Şimdi İstanbul'da olmak, şimdi Eyüp'te olmak, şimdi Yuşa tepesinde olmak vardı diyorsun. Ezan bittiğinde farkediyorsun, hüzünlenmişsin, sessizleşmişsin ama tekrar dirilmiş, dikilmşsin.  Uzaklara dalmış ama boğulmamışsın, gitmişsin ama kendine yaklaşmış, maksadına varmışsın. Çınılayan ses, bangır bangır tevhidi haykıran müezzin, kurtuluşa çağıran sada, yeni fetihler için kuvvet depolatan, minarelerden çinil çinil gelen şu ezan sesi sana iyi gelmiş.


Coşku ve bir sual


İyi ki dinlemişim diyorsun... O coşkunluk içine sığmıyor, taşmak istiyor. Sen de haykırmak istiyorsun tevhidi.

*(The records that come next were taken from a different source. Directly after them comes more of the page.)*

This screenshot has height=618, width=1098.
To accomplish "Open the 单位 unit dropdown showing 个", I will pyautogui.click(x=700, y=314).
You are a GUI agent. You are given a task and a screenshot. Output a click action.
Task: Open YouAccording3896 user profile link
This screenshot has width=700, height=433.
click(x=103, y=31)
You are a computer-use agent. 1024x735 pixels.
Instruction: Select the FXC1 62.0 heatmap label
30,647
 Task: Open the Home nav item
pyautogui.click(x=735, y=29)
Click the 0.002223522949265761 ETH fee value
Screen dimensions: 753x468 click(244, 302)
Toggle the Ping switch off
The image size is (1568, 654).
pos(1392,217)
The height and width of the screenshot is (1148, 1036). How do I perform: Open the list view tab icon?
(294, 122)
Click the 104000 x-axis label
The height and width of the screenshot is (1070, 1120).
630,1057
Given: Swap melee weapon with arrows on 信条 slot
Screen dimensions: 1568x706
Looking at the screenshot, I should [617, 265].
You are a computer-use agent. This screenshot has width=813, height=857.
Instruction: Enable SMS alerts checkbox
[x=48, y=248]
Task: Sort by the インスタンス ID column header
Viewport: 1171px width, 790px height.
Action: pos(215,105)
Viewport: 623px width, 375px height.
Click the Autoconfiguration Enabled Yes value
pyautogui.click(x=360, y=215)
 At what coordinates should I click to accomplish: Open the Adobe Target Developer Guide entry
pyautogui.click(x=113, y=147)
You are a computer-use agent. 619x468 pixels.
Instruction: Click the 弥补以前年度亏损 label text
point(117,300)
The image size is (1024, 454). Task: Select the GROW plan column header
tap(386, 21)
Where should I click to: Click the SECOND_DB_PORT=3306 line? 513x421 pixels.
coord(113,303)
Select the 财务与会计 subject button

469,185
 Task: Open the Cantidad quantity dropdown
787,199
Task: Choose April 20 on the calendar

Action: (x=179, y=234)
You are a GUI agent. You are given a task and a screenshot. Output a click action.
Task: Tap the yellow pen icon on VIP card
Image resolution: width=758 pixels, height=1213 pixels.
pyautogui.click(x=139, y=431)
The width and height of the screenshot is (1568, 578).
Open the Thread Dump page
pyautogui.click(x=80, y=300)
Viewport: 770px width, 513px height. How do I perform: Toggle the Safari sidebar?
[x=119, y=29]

Sonra aklına geliyor da sormaktan kendini alamıyorsun. 


Acaba şu mübarek ezan-ı Muhammedi'yi, sada-i salahı hangi vicdansızlar hangi maksatla yasak etti? Bu ezanlar senelerce yasakken, kendi memleketinde, merkez-i hilafette tahakkümle gurbeti yaşayanlar, memalik- ecanipteki gibi zulme uğrayanlar nasıl dayanabildiler buna? Yürekleri parçalayan bu hainliğe karşı Allah onlara nasıl bir sabır verdi?  Youtube da yoktu ki açsın dinlesin. Milletimiz bunları da yaşadı. 


Dua edelim,


Allah memleketimizde ezanları hiç susturmasın. Buralara da o mübarek sadayı nasip etsin. Âmin


Allah bir daha bu millete İstiklâl Marşı yazdırmasın. Âmin


Bize Müslüman idareciler, vicdanlı yöneticiler, adaletli hükümdarlar, insaflı kumandanlar, itaatkâr askerl nasip etsin. 


Âmin.





dipnot: 
Ezan, cumhuriyetin kurulduğu dönemde Kur'an dili olan Arapça orijinali yerine, 18 Temmuz 1932'de dönemin rejimi tarafından yasaklanmış ve Türkçe okunmaya başlanmıştır. İslam tarihinde böyle bir zulmün eşi benzeri yoktur. Sömürgeci işgalci Haçlı güçlerinin bile Pakistan'da, Malezya'da, Mısır'da yapmadığını o dönemde Türkiye'yi idaren eden zevat yapmıştır. CHP iktidarı döneminde uygulanmıştır. Bu süreç içerisinde ezan hiç orijinal dilinde okunmamıştır, okuyan cezalandırılmıştır. 1950 seçimlerinden sonra Demokrat Parti işi aslına çevirmiş ve Arapça okunmasını istemiştir. 


Allah İslam'a hizmet edenlerden razı olsun. amin.